Abstract

Domoic acid (DA), an analog of the excitatory amino acid glutamate, is produced by the diatom genus Pseudo-nitzschia and acts as a neurotoxin in humans. During diatom blooms, DA can contaminate shellfish, as well as other filter feeding organisms, and can be transferred by ingestion to higher trophic levels, including marine mammals and humans. The prevalence of this algal toxin and its effects on protected species makes measurement of domoic acid in living animals a necessary biomonitoring tool for the near future. Blood collection cards have already been used for the sampling, extraction and detection of brevetoxin in blood from exposed laboratory animals and, more recently, marine mammals. However, a difficulty unique to measuring DA in blood is the rapid rate (>95% in 2 h) at which it is cleared from blood.

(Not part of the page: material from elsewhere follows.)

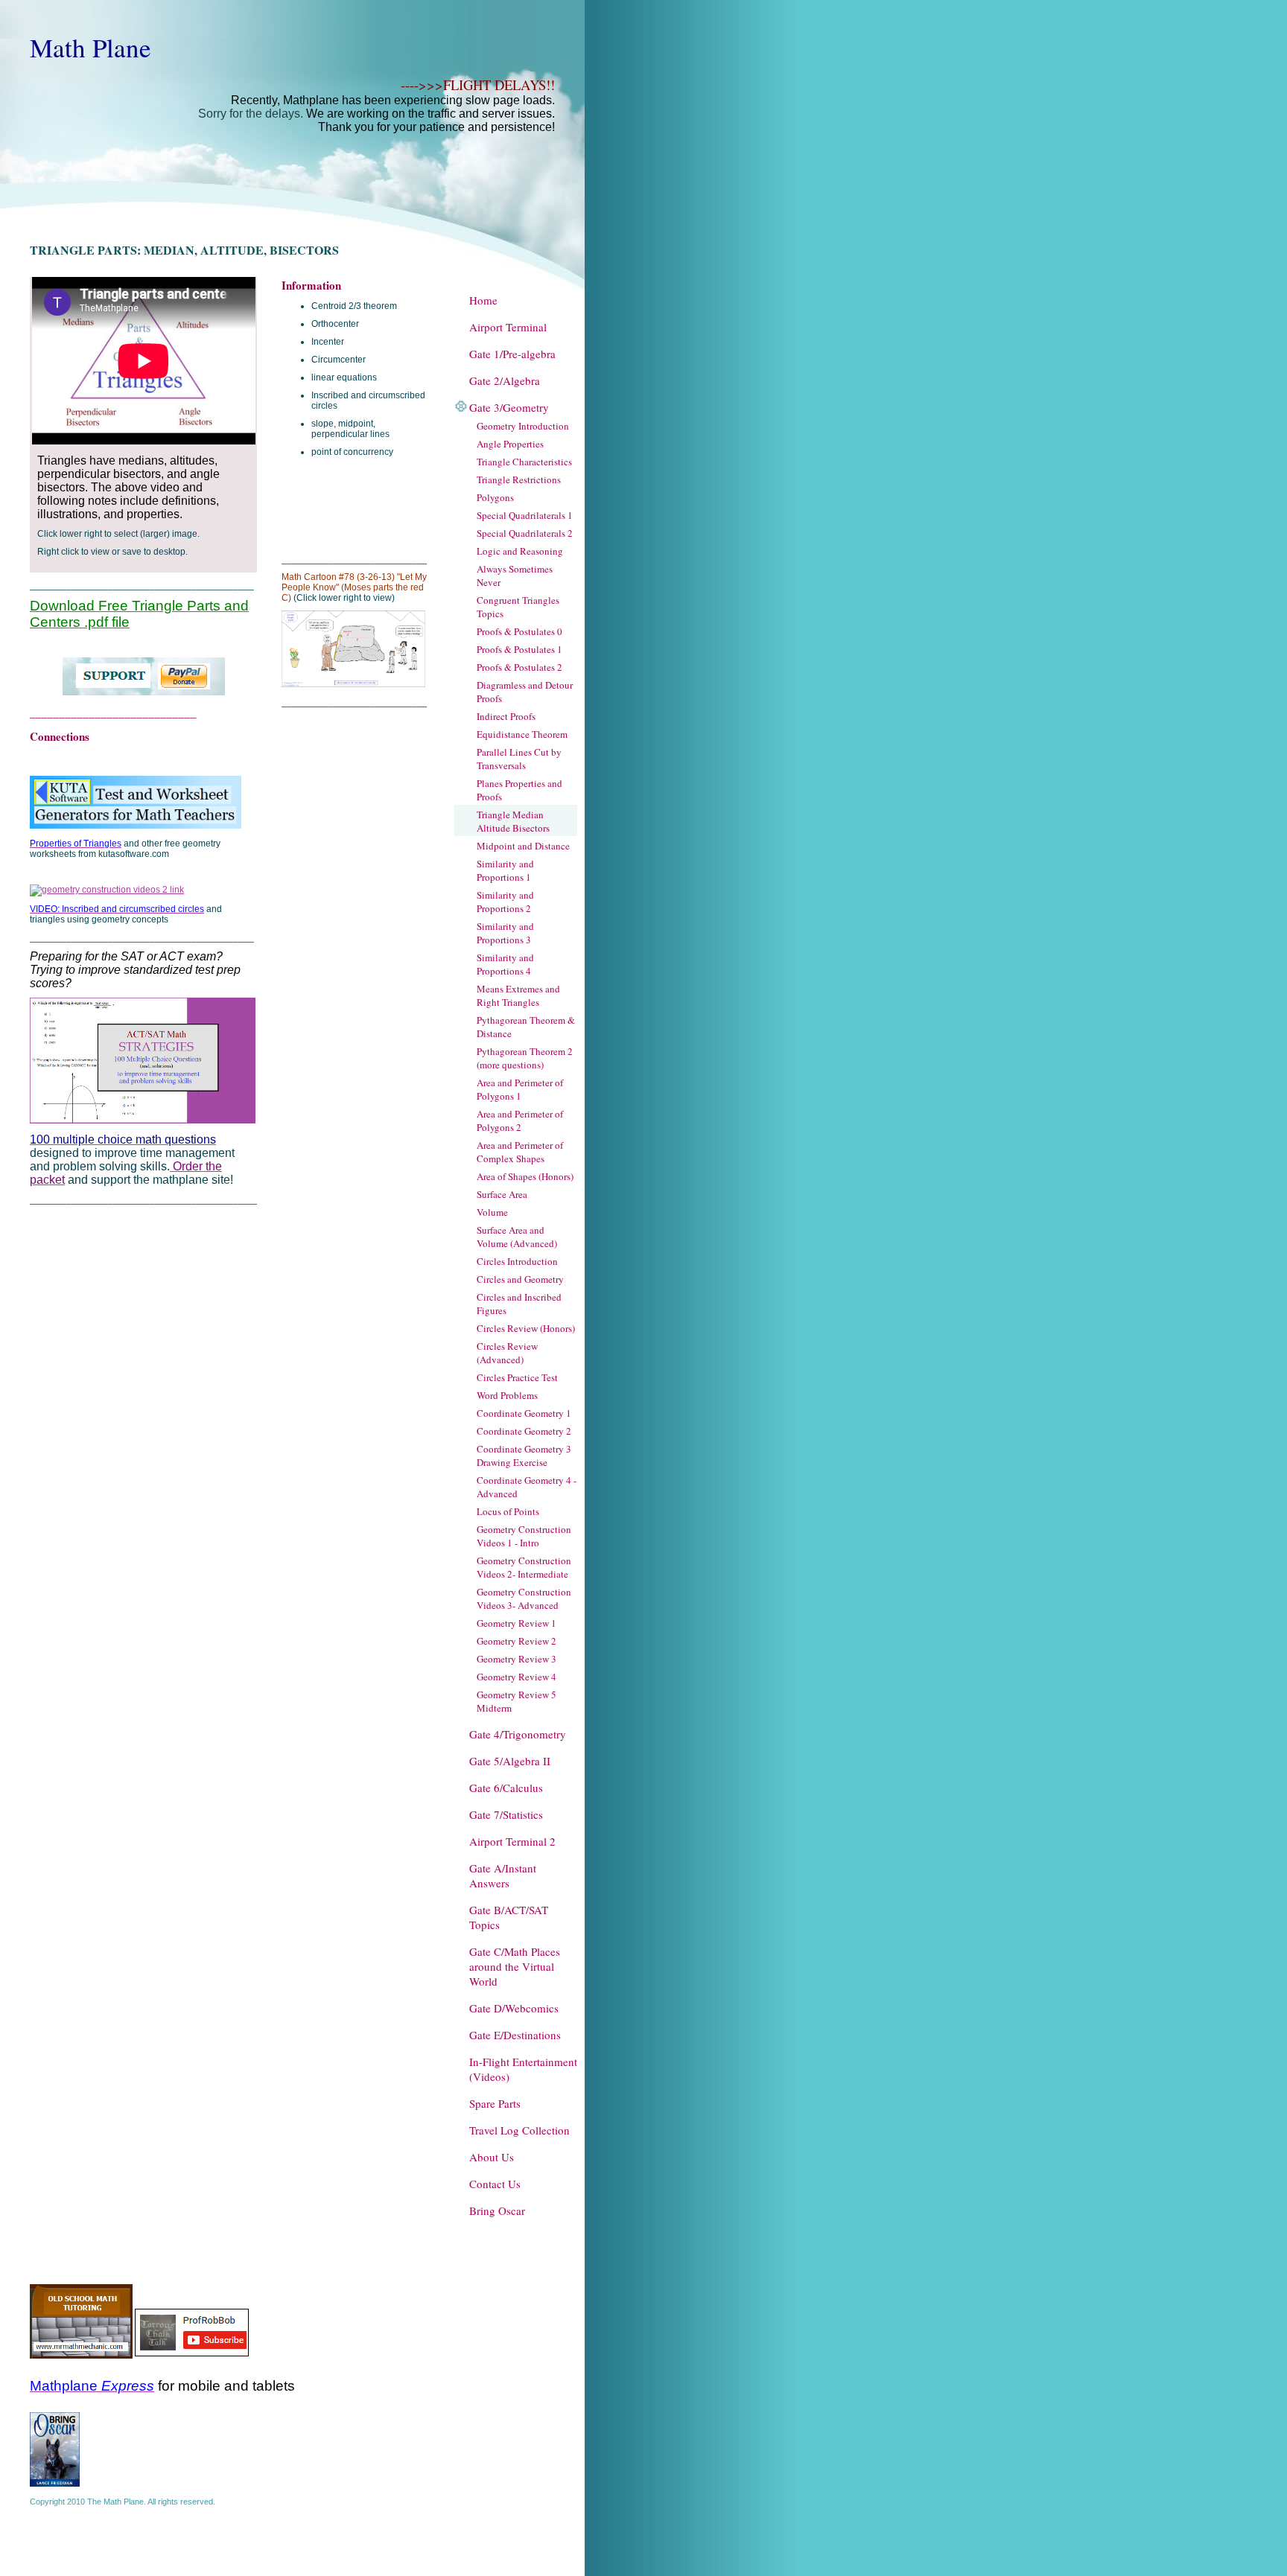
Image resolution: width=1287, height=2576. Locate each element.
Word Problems (507, 1395)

To meet this challenge, a direct competitive ELISA (cELISA), a method of detection with extremely high sensitivity and specificity, was used to analyze the blood of DA-exposed mice after extraction from the blood collection cards. More than 99% of DA was cleared from blood within 4 h post dosage; however, domoic acid was still quantifiable (>0.7 ng ml −1) at 4 h from blood spot extracts and still detectable at 24 h when compared to control blood spots. By using this highly sensitive assay in conjunction with the use of blood spot cards for easy blood sample extraction, this method could be a very effective means of biomonitoring domoic acid in marine mammals in the field, as well as human populations.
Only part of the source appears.